Protagonista de La nave sepolta è Edith Pretty (una intensa Carey Mulligan), vedova benestante, proprietaria di una vasta terra. Ha la percezione che sotto alcuni grandi tumuli ci possano essere vestigia antiche. La donna è intelligente, colta, malata di cuore ed è madre di un ragazzino sveglio e dolce, Robert. Incarica  uno “scavatore” più che un archeologo – un autodidatta,  snobbato per questo dalle autorità accademiche – ad indagare. E l’uomo, Basil Brown (il solito perfetto Joseph Finnes) solitario e disordinato, con la pipa in bocca e il badile, scava giorno dopo giorno tra la pioggia e il sole, fra dubbi e paure. Finché scopre i resti di una antichissima nave, capace di venti rematori, sepolta sotto il cumulo. Anzi, trova un autentico corredo di 250 oggetti anche dorati in quella zona che rivela ben due cimiteri. Gli accademici giunti da Londra snobbano Basil e prendono in mano la situazione, ma la donna resiste e favorisce lo “scavatore”. Decenni di tesi storiche svaniscono di colpo: la nave non è vichinga, ma del VI-VII secolo ed appartiene al re anglosassone Readwald. Alla fine, quando i cieli sono attraversati dagli aerei di guerra e il conflitto Inghilterra-Germania è  iniziato, il tesoro sarà salvato ed oggi è esposto al British Museum di Londra con la targa degli scopritori, cioè Edith e Basil.

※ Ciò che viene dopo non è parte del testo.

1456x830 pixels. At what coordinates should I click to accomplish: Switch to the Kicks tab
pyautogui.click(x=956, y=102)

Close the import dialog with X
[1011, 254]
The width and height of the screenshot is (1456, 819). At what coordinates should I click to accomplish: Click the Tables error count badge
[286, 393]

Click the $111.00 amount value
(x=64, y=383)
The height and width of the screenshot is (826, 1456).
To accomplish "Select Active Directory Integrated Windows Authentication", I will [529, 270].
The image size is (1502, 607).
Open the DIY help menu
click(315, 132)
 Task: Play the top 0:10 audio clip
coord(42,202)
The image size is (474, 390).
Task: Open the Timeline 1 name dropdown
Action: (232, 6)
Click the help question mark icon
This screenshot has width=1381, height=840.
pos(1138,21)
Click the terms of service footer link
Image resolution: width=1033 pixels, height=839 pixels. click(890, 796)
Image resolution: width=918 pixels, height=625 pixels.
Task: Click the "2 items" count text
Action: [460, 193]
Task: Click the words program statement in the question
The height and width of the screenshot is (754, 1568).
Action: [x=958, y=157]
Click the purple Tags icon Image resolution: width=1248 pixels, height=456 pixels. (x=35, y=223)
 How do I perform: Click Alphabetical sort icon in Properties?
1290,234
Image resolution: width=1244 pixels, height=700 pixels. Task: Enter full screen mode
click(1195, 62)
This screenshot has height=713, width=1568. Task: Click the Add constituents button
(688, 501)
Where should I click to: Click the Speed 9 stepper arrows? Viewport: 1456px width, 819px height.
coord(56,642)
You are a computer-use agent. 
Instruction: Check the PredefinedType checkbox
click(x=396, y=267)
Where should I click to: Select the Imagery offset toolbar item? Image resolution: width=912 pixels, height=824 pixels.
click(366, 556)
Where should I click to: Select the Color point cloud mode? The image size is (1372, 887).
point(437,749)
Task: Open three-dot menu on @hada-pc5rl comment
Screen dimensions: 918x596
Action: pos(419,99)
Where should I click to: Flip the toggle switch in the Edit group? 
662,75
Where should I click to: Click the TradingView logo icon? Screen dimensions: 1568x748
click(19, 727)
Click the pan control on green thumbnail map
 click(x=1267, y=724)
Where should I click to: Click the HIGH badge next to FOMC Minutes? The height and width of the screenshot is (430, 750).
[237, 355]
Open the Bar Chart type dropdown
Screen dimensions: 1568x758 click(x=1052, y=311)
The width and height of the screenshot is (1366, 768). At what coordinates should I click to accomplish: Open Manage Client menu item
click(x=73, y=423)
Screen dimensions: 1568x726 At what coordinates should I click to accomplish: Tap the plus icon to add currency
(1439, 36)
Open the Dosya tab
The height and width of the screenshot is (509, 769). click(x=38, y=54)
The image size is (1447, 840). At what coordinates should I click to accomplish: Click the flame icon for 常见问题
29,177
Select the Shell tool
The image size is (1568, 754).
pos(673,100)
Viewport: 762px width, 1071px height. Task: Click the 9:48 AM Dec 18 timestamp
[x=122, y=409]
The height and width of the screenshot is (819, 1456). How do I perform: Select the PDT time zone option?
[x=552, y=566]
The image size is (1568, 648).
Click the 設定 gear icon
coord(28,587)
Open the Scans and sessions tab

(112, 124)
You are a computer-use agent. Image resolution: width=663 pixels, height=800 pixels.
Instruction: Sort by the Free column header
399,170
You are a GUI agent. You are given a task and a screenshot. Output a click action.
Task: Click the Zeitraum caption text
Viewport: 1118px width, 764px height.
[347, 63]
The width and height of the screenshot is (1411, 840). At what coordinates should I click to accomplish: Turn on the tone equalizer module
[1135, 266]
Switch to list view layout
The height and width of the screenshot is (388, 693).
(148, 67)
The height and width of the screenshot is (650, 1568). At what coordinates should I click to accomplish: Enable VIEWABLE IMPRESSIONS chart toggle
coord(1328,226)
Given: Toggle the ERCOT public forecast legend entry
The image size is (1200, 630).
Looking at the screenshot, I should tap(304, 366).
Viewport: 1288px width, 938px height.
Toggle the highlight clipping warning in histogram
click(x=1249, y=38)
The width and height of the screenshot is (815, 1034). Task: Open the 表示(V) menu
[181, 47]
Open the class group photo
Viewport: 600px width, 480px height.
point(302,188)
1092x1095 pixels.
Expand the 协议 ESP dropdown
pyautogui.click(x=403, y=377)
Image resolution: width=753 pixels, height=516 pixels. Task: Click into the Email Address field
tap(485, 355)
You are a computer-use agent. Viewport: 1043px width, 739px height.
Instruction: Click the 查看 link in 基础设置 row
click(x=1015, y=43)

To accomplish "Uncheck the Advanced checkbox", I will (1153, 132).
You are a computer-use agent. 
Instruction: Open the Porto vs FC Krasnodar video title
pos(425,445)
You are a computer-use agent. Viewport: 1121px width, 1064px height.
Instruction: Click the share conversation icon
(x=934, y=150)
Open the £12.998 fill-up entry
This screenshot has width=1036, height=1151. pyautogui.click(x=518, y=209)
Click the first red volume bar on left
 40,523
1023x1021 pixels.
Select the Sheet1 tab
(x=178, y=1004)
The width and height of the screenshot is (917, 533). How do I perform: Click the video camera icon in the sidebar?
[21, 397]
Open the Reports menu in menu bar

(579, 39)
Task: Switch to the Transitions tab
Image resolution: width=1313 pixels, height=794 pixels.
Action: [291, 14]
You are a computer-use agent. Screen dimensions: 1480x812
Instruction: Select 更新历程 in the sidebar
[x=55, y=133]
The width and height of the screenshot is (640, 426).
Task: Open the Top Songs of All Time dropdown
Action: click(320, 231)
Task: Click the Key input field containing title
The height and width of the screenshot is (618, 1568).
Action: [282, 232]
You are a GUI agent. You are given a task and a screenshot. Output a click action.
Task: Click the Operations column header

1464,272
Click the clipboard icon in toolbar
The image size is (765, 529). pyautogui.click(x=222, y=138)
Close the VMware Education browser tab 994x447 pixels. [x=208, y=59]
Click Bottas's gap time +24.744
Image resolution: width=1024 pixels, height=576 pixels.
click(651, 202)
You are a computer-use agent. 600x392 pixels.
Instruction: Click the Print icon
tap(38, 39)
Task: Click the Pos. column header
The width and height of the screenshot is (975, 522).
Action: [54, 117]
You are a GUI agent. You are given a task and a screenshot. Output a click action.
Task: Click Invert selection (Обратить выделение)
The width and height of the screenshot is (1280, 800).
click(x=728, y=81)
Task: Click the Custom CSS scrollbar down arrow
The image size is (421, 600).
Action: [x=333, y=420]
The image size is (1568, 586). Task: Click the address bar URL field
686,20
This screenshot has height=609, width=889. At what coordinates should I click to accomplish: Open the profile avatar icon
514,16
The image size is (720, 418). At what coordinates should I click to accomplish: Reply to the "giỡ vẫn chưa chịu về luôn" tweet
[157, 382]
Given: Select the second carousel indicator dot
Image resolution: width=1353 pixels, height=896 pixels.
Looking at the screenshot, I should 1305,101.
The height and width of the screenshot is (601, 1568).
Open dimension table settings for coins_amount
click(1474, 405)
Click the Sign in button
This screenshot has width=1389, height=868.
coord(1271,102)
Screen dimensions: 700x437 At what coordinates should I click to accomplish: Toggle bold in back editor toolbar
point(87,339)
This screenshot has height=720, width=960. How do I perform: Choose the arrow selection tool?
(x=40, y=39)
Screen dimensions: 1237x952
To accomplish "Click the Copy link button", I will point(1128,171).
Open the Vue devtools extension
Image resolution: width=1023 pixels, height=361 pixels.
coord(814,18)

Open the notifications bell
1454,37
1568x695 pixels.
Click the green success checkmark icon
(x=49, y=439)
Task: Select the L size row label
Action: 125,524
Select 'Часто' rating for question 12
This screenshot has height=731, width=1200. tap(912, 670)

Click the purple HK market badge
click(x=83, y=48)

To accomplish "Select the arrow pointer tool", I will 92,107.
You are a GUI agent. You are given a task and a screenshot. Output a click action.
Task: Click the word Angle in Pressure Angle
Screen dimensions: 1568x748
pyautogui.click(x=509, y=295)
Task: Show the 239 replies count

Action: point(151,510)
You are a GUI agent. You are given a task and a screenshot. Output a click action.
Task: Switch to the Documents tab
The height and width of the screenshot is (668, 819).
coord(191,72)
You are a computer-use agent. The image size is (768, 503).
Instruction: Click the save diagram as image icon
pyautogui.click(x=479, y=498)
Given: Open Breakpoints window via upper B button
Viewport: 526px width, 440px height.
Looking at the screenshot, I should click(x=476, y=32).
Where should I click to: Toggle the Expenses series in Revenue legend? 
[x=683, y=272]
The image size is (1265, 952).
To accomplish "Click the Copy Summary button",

Tutto qui? Il film, tratto dal romanzo del 2007 di Simon Stone, parrebbe un racconto leggero e senza pensieri,  con ben poca azione e avventura. La regia è scorrevole, i personaggi delineati con sufficiente verità, i dialoghi ben pensati, gli attori preparati.

Invece, l’avventura è tutta interiore, nella lentezza dei sentimenti che vengono fuori lentamente come si estrae il tesoro. Il ritmo calmo dà spazio e consistenza, nel difficile tempo di guerra e di dolore – simile al nostro -, alla costanza ed alla fortezza d’animo dei protagonisti e degli altri non secondari personaggi: il giovane militare che s’innamora dell’archeologa trascurata dal marito, la moglie comprensiva di Basil, il ragazzino orfano che si attacca allo scavatore e ne cerca l’affetto paterno.

Ai momenti di sospensione e anche di malinconia, si alternano battute che paiono buttate là a caso, mentre dicono molto. Edith che sa di dover morire dice a Basil: «Noi moriamo  e scompariamo, non resta nulla». E lui: «La vita è breve, ci sono momenti che vanno colti… Noi facciamo parte del tempo che continua, perciò non moriamo». Ma a che serve allora l’archeologia mentre c’è la guerra che distruggerà ogni cosa?. «Noi scaviamo – afferma Basil – perché le generazioni future conoscano la vita da dove sono venute».

«Noi riveliamo la vita, conclude Brown, per questo scaviamo». Nella chiarezza di un film dove l’azione è nei sentimenti, c’è una verità profonda adatta ad oggi: la vita è speranza, è non arrendersi alle durezze ma perseverare in essa con lenta decisione.